Así vivía yo en esos años de preparación: excitado por La Fábrica, por su magnífico poder y por su callada amenaza de cerrar algún día: cuando bajaba la demanda del Producto se producían despidos o suspensiones temporarias de personal. Terror. Paseaban los supervisores por los pasillos laberínticos y con un leve movimiento de cabeza señalaban a las víctimas. En silencio, mientras los metales de La Fabrica se estremecían chirriando, todos los trabajadores miraban al elegido, lo despedían con la mirada y renovaban sus tareas. Algunos se persignaban.
A mí, como a todos en algún momento, me tocó. Fui elegido junto a veinte más para “tomar un Descanso Programado” como se leía en el Telegrama que recibí dos días después de la seña del supervisor.
No puedo relatar acá mi terror. Perder el trabajo en La Fábrica te convertía automáticamente en un marginal: perdías el crédito, te desafiliaban del Centro Comunitario e incluso en tu Iglesia podías sufrir discriminación. Claro que una suspensión temporaria no era el Despido Definitivo, pero…por algo se empieza y todos los casos de despido fueron precedidos de “descansos programados”.
Yo ya tenía el mío. Dora me miró con reproche y me preguntó
- No habrás estado alborotando a los jefes con preguntas impertinentes sobre El Producto y todas esas bobadas.
- Pero no, querida. Sabes bien que soy una pieza perfectamente adaptada al sistema. Se trata de un descanso, una pausa que me proponen para cambiar un poco de aires.
Me miró como con una mezcla de desprecio y lástima.
- Suerte que yo sigo con mi trabajo en Sumarios –agregó con rencor.
Se fue y me dejó en la cama, dispuesto a disfrutar de mi obligado descanso.

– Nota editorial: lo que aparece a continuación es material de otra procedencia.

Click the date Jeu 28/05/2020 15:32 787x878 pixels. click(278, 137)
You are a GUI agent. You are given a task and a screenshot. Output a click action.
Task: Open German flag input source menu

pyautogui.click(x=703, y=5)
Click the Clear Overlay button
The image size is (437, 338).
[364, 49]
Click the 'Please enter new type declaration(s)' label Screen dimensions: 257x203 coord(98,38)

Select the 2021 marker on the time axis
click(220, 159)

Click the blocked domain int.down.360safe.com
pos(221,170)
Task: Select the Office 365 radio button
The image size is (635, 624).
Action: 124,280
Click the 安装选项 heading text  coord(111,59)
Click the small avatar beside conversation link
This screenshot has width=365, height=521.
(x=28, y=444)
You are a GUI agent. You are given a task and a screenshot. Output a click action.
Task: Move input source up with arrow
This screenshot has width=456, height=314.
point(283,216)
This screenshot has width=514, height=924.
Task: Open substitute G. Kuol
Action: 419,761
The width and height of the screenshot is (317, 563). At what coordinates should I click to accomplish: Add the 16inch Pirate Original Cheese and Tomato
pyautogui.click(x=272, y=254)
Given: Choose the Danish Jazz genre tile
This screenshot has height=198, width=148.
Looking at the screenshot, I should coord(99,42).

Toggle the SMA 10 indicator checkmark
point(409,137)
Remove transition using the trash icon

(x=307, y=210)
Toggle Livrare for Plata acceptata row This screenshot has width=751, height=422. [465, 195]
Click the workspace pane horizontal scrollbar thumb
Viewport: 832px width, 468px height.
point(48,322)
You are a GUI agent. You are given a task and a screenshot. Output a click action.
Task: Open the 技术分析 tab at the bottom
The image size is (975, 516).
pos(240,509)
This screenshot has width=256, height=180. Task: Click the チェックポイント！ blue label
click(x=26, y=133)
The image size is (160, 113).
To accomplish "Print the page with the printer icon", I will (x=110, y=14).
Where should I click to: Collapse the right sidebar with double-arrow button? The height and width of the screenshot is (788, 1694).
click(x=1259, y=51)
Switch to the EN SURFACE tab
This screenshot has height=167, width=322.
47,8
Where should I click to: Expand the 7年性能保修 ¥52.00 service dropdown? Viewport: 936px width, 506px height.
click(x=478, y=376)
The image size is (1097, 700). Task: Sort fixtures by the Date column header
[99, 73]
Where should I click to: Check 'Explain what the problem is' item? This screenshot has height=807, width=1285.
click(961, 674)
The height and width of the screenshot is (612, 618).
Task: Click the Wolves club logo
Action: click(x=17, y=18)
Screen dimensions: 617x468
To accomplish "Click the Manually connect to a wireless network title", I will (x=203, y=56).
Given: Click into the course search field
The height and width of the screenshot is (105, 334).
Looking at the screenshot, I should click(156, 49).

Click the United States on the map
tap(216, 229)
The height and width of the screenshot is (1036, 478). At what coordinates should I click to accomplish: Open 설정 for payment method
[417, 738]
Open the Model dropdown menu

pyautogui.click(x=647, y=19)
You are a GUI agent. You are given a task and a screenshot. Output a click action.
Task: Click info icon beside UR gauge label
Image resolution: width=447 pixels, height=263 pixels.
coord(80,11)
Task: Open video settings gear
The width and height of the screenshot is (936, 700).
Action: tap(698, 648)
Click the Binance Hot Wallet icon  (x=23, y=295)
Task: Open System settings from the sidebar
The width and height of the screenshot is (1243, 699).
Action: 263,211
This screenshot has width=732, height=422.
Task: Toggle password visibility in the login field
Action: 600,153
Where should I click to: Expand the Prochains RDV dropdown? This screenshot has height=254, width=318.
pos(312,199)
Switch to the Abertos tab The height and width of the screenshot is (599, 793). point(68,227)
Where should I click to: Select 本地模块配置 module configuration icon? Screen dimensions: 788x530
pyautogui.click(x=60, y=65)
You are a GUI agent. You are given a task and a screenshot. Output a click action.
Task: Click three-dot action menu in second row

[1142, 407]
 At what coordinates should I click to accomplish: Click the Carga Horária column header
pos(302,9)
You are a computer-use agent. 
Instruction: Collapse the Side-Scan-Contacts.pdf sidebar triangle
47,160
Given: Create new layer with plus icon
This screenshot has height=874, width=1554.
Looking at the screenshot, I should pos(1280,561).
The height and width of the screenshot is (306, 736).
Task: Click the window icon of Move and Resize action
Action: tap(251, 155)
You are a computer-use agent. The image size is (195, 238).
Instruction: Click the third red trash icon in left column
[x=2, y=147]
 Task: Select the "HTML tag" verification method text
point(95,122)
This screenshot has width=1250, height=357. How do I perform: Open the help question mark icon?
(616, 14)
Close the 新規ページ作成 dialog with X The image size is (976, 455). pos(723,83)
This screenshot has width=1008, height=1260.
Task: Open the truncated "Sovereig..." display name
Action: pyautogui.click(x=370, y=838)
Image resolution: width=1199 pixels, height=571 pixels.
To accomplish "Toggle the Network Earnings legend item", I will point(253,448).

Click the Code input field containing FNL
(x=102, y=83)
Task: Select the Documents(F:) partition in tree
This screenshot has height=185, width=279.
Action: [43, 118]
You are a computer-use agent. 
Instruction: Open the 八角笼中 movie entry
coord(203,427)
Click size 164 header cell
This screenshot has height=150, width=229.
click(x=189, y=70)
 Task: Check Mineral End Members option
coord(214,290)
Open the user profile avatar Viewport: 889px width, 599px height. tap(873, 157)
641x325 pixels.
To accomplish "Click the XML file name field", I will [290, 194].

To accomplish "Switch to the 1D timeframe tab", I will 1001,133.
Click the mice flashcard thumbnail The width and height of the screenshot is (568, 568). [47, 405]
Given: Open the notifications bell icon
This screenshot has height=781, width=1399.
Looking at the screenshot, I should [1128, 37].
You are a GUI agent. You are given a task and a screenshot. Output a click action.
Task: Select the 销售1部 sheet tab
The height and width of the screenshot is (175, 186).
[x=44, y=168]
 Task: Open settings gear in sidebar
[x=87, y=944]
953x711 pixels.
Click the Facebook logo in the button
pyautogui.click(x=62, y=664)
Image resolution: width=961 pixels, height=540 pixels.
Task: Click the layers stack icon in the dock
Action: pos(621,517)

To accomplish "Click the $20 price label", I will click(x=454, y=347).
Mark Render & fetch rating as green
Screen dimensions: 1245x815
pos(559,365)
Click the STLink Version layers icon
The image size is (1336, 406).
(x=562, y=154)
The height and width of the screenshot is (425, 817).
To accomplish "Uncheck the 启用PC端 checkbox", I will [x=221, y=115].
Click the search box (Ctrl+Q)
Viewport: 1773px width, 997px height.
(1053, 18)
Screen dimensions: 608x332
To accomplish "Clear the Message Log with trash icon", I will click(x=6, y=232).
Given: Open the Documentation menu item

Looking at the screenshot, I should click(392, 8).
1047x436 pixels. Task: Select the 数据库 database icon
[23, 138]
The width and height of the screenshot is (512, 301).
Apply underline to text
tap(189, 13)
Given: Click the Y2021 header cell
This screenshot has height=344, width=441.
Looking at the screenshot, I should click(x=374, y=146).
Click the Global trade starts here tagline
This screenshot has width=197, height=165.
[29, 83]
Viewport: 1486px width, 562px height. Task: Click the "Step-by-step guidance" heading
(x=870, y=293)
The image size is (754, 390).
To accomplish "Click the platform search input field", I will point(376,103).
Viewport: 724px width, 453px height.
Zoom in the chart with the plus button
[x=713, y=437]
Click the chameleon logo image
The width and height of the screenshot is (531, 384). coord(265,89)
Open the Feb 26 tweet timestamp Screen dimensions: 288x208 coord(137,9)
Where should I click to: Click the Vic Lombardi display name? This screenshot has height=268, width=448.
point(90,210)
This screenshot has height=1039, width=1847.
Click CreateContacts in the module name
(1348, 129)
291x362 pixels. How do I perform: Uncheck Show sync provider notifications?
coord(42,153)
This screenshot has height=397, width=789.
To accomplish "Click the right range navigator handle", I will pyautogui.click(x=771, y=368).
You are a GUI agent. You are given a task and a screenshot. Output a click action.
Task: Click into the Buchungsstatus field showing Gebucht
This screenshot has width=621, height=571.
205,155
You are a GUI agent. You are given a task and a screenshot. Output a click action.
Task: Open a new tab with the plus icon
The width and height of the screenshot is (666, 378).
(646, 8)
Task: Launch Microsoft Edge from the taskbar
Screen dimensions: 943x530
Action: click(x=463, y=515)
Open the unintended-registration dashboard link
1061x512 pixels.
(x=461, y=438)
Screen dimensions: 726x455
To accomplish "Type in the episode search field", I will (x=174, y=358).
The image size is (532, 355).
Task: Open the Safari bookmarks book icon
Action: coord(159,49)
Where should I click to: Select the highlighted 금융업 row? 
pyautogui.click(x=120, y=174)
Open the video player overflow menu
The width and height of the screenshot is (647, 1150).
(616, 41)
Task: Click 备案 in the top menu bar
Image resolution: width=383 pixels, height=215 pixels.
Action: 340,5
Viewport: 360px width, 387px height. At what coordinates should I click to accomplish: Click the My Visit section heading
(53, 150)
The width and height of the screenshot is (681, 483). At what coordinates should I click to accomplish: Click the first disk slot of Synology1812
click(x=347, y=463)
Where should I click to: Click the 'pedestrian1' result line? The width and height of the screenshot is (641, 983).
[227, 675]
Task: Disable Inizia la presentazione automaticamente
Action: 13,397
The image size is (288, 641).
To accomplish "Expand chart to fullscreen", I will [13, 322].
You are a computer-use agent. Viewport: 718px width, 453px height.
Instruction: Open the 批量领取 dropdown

Dormí hasta el mediodía. Leí las noticias, escuché la radio, leí algún libro olvidado, ojeé cartas viejas, garabateé en un cuaderno, miré el techo, dormité otra vez. Llamé a Celia. Le expliqué mi nueva situación. No se enojó, pero tampoco pareció conmovida por mi angustia: solo murmuró algo y pretextó un apuro para colgar. Después recibí una llamada de Pedro, uno de los alborotadores de Taberna. En resumen: que se compadecía, que estaba muy mal lo que me habían hecho y que me invitaba a hablar con él, esa tarde, en la Taberna.
Fui, más por aburrido que por interesado. Ahí estaba, con su pipa y su larga barba, tomando el coñac de la tarde. Nunca había trabajado en La Fábrica. Era maestro, literato bastante malo, había intentado ser concejal, un fracaso, en suma.
- Hay que volar por los aires a esa bolsa de mierda que nos está acabando. – me lo dijo así, de primera, sin preámbulos, por lo cual me puse de pie y me fui de ahí sin saludar. Habrá gente loca, pensaba mientras corría hacia mi casa.

Cuando, días después, retomé el trabajo sentí un lejano rencor, que nacía del centro de mi cabeza: como una sirena remota que indicaba alarma. No le presté atención y me sumergí en la inmensa Fábrica, ansioso por retomar el trabajo, entusiasta por reparar la mala imagen que había dejado en mis jefes.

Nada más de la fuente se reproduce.